Furthermore, when making use of water- or placebo-filled cartridges, any of such training or dummy cartridges must be sterile filled or terminally sterilized in case the contents are injected. This also means that the training or dummy cartridge can only be injected by a single user in order to prevent any potential contamination of the cartridge, e.g. in case the cartridge would be used by several users. Moreover, such water- or placebo-filled cartridges have to be used up within a given shelf life or within their given in-use life.
Alternatively, the water- or placebo-filled cartridges may be used for training purposes without injection of the cartridge contents, for example the user dispenses the cartridge contents into an injection pad or into a container. Although this approach has certain advantages, it does not allow the user to practice the step of needle insertion into the skin. A user may suffer from needle phobia or needle anxiety and find that he is unable to insert the needle into the skin. Furthermore, a user who can insert the needle, but who has limited dexterity or strength, may find that he is unable to dispense the device with the needle inserted, for example due to the particular position that the device must be held in during the injection or due to additional pain caused by an unsteady hand moving the needle during the injection. If needle insertion and completing the dispensing action whilst the needle is inserted form a part of the device training process then the healthcare professional can make a proper assessment of the users' capability and take appropriate action.
With these water- or placebo-filled cartridges it is further disadvantageous, that after discharging, the entire cartridge has to be replaced by a new water- or placebo-filled cartridge. Such single-use disposable liquid-filled training cartridges therefore require a corresponding supply and waste management comparable cartridges filled with a liquid drug.
Other approaches suggest to train the device handling without a cartridge assembled therein. However, this is considered to be generally inadequate for the purpose of providing reasonable visual or tactile feedback to the user. First of all, the user does not receive any mechanical and/or otherwise perceptible feedback typically originating from the cartridge. The injection force as well as the length of injection cannot be appropriately simulated. Also, this method lacks a visual feedback on the axial movement of the cartridge's piston. Additionally, a cartridge substitution or cartridge replacement cannot be simulated. Furthermore, needle attachment and the puncturing of the cartridge's septum by means of an injection needle is not trainable in the absence of a cartridge.
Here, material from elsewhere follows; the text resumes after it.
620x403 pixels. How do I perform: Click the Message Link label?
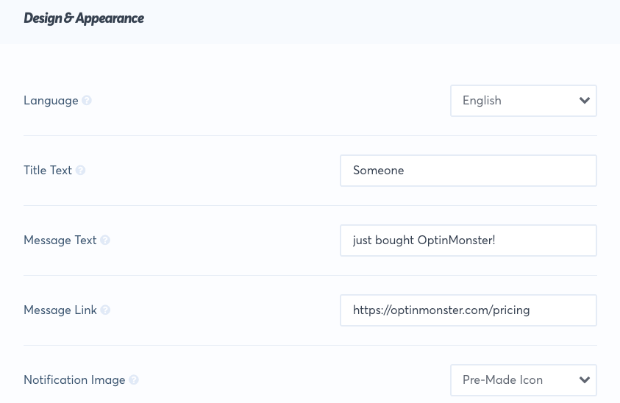click(x=60, y=310)

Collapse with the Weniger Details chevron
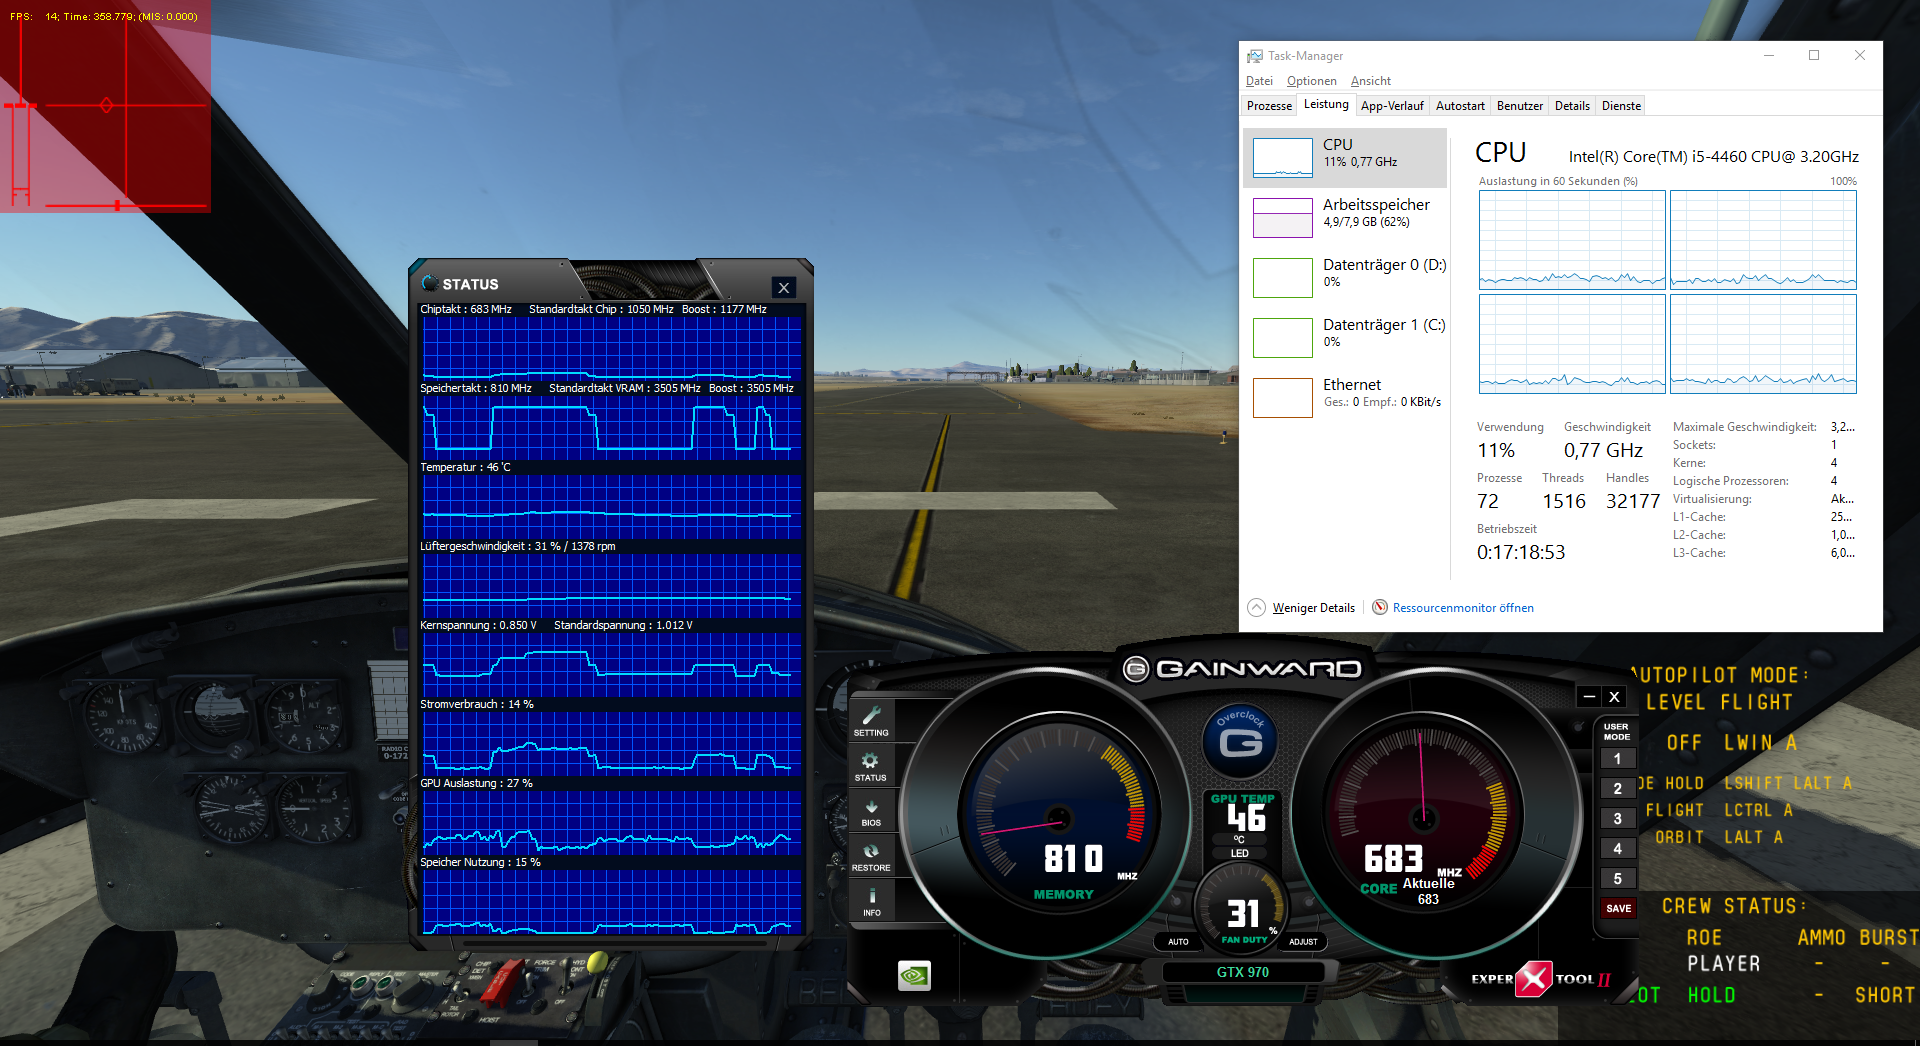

It is therefore an object of the present invention to provide a training or test cartridge for a drug delivery device that simulates the overall behavior of a genuine cartridge to a large extent. Preferably, the training cartridge does not require filling with water or a placebo. It is a further aim of the invention, to provide a training cartridge to be usable by numerous users and which is restorable to its initial configuration. Moreover, the invention focuses on a method of resetting a training cartridge for a drug delivery device and further aims to provide a drug delivery device equipped with such a training cartridge.